Rieti e la frattura culturale

Che lo si voglia ammettere o meno, in città vivono due “culture”: il progetto di ingegneria culturale che gli enti perseguono da tempo, e quella che i cittadini realmente vivono e alimentano.

Cos’è la cultura? La domanda è certamente tra le più impegnative. Si può abbozzare una risposta dicendo che è l’insieme degli usi, delle consuetudini e dei saperi di una società. Ma è anche la consapevole comprensione di questo intreccio di costumi e conoscenze. Senza contare che si può ragionare di cultura in termini spirituali, materiali, intellettuali, scientifici, emozionali…

Un tema grande insomma. A volerci mettere le mani, dovrebbero «tremar le vene e i polsi». Eppure, dando il tutto un po’ per scontato, sono diversi i soggetti, pubblici e privati, che senza farsi troppi problemi si propongono di “fare” cultura o politiche culturali. Chissà: forse sono convinti che certe complicazioni si possano semplicemente rimuovere, magari con un po’ di senso pratico.

A Rieti ad esempio, si direbbe che per gli enti e le istituzioni la cultura sia soprattutto (o sostanzialmente) un modo di fare promozione, marketing, sviluppo. Cioè soldi.

Una impostazione che non sembra cambiare troppo al variare del colore politico di chi occupa i Palazzi.

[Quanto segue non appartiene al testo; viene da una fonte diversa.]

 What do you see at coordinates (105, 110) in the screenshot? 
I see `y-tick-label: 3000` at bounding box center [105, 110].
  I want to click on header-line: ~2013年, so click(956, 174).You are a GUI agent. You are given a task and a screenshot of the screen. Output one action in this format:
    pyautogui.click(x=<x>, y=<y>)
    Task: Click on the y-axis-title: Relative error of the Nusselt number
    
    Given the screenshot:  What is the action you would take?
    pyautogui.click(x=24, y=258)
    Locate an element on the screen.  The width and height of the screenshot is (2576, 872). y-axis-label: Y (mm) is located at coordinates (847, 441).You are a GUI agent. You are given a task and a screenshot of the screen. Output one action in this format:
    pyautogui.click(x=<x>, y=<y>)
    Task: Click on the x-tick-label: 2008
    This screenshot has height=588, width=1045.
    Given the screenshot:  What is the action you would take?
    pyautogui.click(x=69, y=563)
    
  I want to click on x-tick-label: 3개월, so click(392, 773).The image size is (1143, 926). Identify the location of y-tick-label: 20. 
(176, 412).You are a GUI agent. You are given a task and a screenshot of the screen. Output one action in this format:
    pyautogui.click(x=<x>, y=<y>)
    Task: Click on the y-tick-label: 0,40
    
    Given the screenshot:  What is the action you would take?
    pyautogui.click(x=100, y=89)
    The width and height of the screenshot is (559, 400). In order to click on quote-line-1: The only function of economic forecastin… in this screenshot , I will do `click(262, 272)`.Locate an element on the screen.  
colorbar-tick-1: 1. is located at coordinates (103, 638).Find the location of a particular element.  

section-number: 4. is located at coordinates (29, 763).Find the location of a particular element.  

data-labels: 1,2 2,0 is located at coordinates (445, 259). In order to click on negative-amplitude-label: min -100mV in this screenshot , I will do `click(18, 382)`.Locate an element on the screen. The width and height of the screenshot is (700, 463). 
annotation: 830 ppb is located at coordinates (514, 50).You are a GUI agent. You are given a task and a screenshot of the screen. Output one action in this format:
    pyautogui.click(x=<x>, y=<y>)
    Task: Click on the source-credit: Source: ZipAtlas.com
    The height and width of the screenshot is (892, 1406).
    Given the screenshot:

In piena sintonia su questo atteggiamento, infatti, troviamo anche i nuovi addetti alle culture del Comune di Rieti. In una conferenza stampa attorno al proprio programma sulla città, hanno spiegato di voler far leva su una «attività di branding che ne renda possibile la commercializzazione turistica». Le linee di intervento previste ovviamente sono molte, ma questo è il punto che è sembrato tenere in subordine tutto il resto.

Il proposito di una azione mirata alla crescita morale e intellettuale dei cittadini, a favorire un senso di cittadinanza più profondo e consapevole, ad agevolare il pieno sviluppo delle identità locali, sembra lasciato un po’ troppo tra le righe. Ci sbaglieremo, ma pare interessi soprattutto vendere.

Di conseguenza, cosa dovremo aspettarci? Che in qualche modo la città venga trasformata in una merce, sia pure culturale?

È vero che oggi l’attività culturale deve essere in grado di andare incontro alle richieste economiche della società, di intensificare la propria funzione industriale. Entro certi limiti non può sottrarsi a questa esigenza. Ma se si inizia a parlare di cultura e si finisce invariabilmente a parlare di soldi, qualcosa non quadra. Specie se si è convinti di essere rimasti in tema. Altrimenti occorrerà ammettere che denaro e cultura sono la stessa cosa.

Viene il sospetto che il problema sia una costante confusione tra i mezzi e gli scopi. Per accorgersene è sufficiente mettere da parte l’insopportabile tiritera del «basta che si facciano “le cose”». Allestire eventi e iniziative per scopi culturali, infatti, è cosa assai diversa dal promuoverli per far girare l’economia.

Ad uno sguardo distratto può sembrare che cambi poco, ma non è così. Il problema è lo stesso che si presenta quando l’indirizzo delle scelte urbanistiche non è lo sviluppo razionale della città: quello che dovrebbe tornare a vantaggio di tutti finisce con l’agevolare solo qualcuno.

In Comune si è detto di voler trasformare «la città da contenitore in contenuto». Paiono parole prese da «Frontiera». Le usavamo un paio di numeri fa esortando ad aiutare la cultura realmente locale a crescere. A Rieti non mancano esperienze originali, autonome, radicate. Qualche nome l’abbiamo già fatto e ce ne sarebbero ancora. Alcune proposte hanno dimostrato pure di possedere il tanto agognato potenziale turistico. Ma continuano a vivere in una sorta di città parallela, senza alcun interesse da parte di quelle istituzioni che hanno investito fin troppo in grandi eventi isolati, spesso di importazione.

Un atteggiamento, quest’ultimo, che rassomiglia a quello di chi crede che una rondine porti la primavera. Beh, per chi non lo sapesse, è la primavera che porta le rondini.

La città e la sua cultura sono fatte delle vite e dei pensieri di coloro che la abitano e producono idee, oggetti, iniziative e voglia di stare insieme. Una mano tesa verso i cittadini più creativi, attivi, affezionati alla città, dovrebbe essere la prima “linea guida” delle politiche culturali. Sanerebbe una frattura che si trascina da tempo. E molto di buono potrebbe venire in conseguenza.